Search code examples
verilogxilinx-ise

for-loops in function

I have some questions about timing in verilog when using a for-loop in a function.

  1. How do I estimate the clock cycles needed to execute a function in which a for-loop is operating?

  2. And how can I estimate the clock time needed for one for-loop iteration.

  3. Does a function works something like an interrupt. For example: If I call a function in sequential logic, than everything is halted until the function finishes?

[Update] Here is some more information about for what I'm using the for-loops exactly.

integer n;

 always@(posedge CLK)
     if(IN)              // some input wire IN   
       begin
         n = n + 1;
         Result[31:0] <= Approx(n); //put Result from Approx into output reg Result
       end

 function [31:0] Approx
    input n;
     integer n;
     real fp;  //some real number to store the approximation result
    begin
      for(integer i=0; i < 2**16; i=i+1) 
         begin
       ... // do Approximation within fixed iteration steps
       ... // Result is a floating point number
         end
     Approx[31:0] = convert_fp_to_bin(fp); //another function with for-loop to convert decimal number into binary number
    end
     ....
Solution

  • The Verilog function construct does not allow delays or any timing constructs (such as #, @, wait, etc) inside them; ie, functions are not allowed to take any more than 0 simulation time. Thus, a function will always complete in 0 time, so 0 clock cycles. For-loops are certainly allowed inside functions, however, these for-loops must not have any timing constructs, so they will execute in 0 time. So, if a function call is made anywhere, the function will run and a value be determined at the time the line is executed (in general, there might be strange cases where this is not true, but youd have to check the LRM for information on these cases).
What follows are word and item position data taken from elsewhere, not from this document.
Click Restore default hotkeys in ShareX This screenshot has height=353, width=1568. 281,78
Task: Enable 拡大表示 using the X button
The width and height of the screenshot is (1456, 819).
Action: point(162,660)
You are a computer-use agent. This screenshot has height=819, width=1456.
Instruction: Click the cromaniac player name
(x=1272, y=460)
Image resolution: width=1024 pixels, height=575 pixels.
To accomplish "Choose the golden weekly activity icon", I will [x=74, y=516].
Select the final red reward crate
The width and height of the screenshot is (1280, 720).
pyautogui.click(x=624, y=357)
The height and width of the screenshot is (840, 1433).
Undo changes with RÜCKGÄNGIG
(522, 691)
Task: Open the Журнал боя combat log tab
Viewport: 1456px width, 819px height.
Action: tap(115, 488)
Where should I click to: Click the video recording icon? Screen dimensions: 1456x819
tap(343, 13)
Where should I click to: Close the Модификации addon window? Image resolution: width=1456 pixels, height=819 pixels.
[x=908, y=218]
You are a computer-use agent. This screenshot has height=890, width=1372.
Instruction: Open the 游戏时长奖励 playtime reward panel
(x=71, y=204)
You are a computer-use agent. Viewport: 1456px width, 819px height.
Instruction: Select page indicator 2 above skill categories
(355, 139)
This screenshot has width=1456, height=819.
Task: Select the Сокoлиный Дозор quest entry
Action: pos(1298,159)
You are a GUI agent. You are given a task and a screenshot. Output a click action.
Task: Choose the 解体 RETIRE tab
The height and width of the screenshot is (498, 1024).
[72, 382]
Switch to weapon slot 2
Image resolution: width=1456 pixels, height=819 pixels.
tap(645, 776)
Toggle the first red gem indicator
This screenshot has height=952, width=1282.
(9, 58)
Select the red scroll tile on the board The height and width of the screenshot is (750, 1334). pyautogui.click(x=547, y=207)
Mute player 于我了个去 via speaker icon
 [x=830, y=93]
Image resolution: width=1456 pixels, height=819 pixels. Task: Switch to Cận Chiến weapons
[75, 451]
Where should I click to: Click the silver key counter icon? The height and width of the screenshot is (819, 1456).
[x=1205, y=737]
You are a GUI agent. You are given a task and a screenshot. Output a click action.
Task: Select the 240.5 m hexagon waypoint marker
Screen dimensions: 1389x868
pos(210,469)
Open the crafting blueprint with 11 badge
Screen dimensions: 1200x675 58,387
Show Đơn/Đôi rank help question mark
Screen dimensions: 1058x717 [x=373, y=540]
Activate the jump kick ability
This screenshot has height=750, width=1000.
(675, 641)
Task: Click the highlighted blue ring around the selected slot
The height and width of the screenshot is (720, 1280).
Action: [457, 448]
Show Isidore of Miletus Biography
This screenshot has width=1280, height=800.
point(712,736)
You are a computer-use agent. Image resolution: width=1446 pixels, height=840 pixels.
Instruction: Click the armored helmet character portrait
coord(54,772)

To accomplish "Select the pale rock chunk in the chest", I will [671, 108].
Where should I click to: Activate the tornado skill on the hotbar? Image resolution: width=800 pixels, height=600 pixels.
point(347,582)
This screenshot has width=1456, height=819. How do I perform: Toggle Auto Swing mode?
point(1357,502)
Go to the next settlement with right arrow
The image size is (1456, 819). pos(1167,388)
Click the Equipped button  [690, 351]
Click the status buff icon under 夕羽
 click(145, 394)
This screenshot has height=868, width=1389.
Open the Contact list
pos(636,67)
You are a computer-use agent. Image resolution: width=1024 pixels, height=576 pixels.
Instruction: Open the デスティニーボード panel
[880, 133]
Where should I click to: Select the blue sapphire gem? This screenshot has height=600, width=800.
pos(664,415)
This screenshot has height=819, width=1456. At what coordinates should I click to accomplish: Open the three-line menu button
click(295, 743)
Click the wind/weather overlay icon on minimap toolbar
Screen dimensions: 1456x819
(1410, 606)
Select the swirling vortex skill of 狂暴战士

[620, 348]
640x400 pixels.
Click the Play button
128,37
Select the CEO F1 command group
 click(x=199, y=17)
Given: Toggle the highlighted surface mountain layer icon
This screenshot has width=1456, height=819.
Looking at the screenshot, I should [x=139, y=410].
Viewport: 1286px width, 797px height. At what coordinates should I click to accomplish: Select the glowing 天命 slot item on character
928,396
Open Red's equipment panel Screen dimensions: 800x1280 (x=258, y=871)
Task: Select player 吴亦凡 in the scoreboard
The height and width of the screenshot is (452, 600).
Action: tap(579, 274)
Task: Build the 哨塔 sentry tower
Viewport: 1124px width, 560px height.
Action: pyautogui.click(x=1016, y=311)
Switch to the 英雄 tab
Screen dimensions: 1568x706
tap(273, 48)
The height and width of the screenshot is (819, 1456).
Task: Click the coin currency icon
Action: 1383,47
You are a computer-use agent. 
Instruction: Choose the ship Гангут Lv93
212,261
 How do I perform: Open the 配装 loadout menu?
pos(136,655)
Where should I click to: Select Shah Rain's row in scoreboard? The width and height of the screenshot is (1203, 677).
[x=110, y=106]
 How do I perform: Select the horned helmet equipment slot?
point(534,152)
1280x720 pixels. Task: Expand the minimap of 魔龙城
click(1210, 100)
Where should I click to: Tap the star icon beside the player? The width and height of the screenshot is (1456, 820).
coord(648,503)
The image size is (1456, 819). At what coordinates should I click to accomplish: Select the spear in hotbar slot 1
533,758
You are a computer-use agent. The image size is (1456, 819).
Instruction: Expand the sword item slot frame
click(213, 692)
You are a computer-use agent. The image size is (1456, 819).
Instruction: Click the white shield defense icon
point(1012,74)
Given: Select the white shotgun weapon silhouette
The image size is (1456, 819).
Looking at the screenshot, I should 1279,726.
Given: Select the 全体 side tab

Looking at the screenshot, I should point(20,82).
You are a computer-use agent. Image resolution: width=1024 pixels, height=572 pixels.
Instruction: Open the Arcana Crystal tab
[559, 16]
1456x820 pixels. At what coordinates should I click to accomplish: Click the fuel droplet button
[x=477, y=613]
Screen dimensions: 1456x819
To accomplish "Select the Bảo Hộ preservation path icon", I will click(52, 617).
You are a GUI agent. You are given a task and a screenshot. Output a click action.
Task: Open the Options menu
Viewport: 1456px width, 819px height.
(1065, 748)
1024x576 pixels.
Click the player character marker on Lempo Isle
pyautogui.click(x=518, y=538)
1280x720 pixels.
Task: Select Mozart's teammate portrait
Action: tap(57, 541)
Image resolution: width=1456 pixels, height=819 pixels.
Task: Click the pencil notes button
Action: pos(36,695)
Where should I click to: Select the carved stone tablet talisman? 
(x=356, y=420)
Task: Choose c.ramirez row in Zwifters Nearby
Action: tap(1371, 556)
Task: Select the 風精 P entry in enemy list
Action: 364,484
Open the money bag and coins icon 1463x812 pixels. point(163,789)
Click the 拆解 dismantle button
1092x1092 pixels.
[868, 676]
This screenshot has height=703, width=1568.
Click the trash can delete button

    For a short example, say you have a functions called flip the just flips the bits of a given, 4bit vector. Then, say you have the following code:

    initial begin
  ...
  a = flip(b);
  ... // No timing constructs in here
  #10;
  ...
end

always @(*) begin
  d = flip(a);
end

    When the initial block hit the line a = flip(b), a will get the value of b will the bit reversed (ie, the function will run, the value returned and a assigned to that value). Once the initial block hits the #10, the always block might fire and assign d the value of a will the bits flipped (ie, the value of b). So, in answer to your 3rd question, functions are executed inline. Note, if you call fork in the function, you can confound this, but for basic functions, you can just think of them as inline.